Only a number is wanted here: the count of lines in the entries below that include the word "will".

Input material Start Marker

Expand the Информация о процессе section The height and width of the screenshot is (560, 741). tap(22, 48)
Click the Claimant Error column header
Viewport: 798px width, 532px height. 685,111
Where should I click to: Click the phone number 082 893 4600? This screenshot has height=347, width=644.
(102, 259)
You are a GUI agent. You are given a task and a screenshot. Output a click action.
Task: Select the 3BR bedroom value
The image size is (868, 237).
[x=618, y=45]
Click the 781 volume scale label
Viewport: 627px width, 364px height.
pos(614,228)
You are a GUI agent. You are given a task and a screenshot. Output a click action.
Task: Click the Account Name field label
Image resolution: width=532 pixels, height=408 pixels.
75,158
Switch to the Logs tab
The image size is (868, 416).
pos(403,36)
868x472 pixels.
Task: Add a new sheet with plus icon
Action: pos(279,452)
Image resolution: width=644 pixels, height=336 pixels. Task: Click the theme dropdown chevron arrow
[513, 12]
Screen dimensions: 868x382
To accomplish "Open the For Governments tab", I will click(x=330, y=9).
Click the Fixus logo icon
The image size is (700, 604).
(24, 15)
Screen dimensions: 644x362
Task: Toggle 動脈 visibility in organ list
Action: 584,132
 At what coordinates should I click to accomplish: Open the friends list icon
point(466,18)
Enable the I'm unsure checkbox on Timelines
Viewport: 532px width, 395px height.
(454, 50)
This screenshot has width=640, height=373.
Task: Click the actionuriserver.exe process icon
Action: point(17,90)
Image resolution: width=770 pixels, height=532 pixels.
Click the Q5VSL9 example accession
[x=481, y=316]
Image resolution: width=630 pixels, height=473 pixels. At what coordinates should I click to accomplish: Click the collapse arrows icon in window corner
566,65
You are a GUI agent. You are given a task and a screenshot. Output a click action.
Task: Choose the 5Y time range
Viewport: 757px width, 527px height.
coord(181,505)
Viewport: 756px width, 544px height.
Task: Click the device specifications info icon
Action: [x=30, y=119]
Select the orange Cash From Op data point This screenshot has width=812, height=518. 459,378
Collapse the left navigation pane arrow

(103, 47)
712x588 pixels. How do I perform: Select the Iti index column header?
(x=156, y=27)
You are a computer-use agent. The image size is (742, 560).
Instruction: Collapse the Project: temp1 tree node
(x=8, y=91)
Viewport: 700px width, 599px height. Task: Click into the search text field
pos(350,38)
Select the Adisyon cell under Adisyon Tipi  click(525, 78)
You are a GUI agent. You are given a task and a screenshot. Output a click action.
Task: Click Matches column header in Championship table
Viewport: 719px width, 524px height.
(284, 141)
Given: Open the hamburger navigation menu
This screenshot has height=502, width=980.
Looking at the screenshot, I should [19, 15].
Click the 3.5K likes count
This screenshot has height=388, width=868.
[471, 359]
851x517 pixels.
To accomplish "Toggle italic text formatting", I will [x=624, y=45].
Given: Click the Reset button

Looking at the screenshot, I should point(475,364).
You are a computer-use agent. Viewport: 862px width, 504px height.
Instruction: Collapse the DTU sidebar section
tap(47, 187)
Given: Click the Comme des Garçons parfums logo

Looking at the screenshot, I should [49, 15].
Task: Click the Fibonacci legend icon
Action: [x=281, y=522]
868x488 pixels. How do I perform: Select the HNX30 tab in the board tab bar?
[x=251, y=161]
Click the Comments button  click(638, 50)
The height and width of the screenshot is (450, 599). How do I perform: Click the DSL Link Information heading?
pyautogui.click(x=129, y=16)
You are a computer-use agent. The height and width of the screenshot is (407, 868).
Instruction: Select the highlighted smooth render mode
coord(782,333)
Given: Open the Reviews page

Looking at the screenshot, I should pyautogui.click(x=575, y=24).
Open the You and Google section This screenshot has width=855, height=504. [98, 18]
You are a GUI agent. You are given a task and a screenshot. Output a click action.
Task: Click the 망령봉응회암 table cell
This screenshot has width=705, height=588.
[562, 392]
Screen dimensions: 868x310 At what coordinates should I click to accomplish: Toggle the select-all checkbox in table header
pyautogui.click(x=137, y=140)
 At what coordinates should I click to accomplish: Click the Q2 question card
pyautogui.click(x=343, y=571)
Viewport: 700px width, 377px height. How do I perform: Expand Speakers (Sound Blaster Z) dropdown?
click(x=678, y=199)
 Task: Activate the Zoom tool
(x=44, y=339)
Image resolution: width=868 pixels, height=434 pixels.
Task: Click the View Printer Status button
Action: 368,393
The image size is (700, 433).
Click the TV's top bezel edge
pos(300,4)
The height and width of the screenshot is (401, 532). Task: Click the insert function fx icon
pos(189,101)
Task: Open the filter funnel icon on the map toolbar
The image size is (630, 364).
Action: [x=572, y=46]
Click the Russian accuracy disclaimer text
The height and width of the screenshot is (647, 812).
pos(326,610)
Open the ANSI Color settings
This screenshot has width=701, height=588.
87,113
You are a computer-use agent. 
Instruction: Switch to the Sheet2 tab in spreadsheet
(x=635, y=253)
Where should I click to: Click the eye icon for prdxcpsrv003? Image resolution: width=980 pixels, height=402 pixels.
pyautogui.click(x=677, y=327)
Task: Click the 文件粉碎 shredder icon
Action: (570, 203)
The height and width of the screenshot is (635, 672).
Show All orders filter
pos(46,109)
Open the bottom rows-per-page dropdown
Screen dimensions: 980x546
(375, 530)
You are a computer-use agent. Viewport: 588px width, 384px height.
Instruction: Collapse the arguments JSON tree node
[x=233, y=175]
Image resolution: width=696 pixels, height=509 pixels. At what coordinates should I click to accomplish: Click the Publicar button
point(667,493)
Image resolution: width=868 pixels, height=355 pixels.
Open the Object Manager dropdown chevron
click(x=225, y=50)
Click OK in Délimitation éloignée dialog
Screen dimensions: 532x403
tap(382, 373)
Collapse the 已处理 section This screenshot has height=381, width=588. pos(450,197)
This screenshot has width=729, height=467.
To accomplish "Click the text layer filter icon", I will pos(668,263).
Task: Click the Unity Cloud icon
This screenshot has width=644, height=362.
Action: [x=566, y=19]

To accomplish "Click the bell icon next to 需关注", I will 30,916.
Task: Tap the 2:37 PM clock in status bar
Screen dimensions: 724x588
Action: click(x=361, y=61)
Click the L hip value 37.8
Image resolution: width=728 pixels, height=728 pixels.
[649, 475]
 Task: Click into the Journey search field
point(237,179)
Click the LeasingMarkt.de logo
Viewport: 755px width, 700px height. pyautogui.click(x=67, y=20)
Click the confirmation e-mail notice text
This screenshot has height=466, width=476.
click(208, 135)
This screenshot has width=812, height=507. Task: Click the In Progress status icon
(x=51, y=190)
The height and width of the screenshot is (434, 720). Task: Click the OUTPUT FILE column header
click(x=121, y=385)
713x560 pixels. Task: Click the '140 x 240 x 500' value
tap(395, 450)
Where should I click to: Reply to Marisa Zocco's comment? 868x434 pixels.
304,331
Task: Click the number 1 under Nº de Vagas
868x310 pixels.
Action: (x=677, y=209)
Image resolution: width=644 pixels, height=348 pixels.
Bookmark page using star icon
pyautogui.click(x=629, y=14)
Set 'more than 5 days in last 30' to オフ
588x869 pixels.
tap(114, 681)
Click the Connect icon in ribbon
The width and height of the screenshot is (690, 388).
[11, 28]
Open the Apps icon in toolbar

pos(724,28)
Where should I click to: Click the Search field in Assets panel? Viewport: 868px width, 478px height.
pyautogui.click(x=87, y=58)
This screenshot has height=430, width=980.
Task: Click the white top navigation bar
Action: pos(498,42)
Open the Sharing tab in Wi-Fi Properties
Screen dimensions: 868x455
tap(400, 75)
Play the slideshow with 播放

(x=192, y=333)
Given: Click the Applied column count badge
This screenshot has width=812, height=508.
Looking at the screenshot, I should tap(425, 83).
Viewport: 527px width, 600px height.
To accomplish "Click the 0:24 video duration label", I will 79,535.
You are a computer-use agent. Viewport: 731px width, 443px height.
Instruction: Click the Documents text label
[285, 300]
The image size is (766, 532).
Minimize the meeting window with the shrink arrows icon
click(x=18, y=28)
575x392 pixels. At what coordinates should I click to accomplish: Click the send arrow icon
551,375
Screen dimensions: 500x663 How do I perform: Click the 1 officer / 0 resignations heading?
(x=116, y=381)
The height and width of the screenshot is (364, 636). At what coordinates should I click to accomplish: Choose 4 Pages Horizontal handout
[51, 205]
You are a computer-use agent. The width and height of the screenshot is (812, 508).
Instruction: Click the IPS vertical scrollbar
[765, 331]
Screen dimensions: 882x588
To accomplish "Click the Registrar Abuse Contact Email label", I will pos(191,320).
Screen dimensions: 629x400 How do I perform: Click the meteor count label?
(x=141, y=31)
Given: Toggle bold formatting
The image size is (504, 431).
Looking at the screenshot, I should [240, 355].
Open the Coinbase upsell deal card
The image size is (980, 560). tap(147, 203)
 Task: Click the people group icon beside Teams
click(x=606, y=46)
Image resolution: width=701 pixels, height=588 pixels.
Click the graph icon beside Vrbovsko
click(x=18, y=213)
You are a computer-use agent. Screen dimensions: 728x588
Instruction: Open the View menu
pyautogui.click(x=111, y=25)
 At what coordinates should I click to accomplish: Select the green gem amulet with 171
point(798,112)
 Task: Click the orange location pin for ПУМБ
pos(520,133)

Input material End Marker

#### [Response below]
6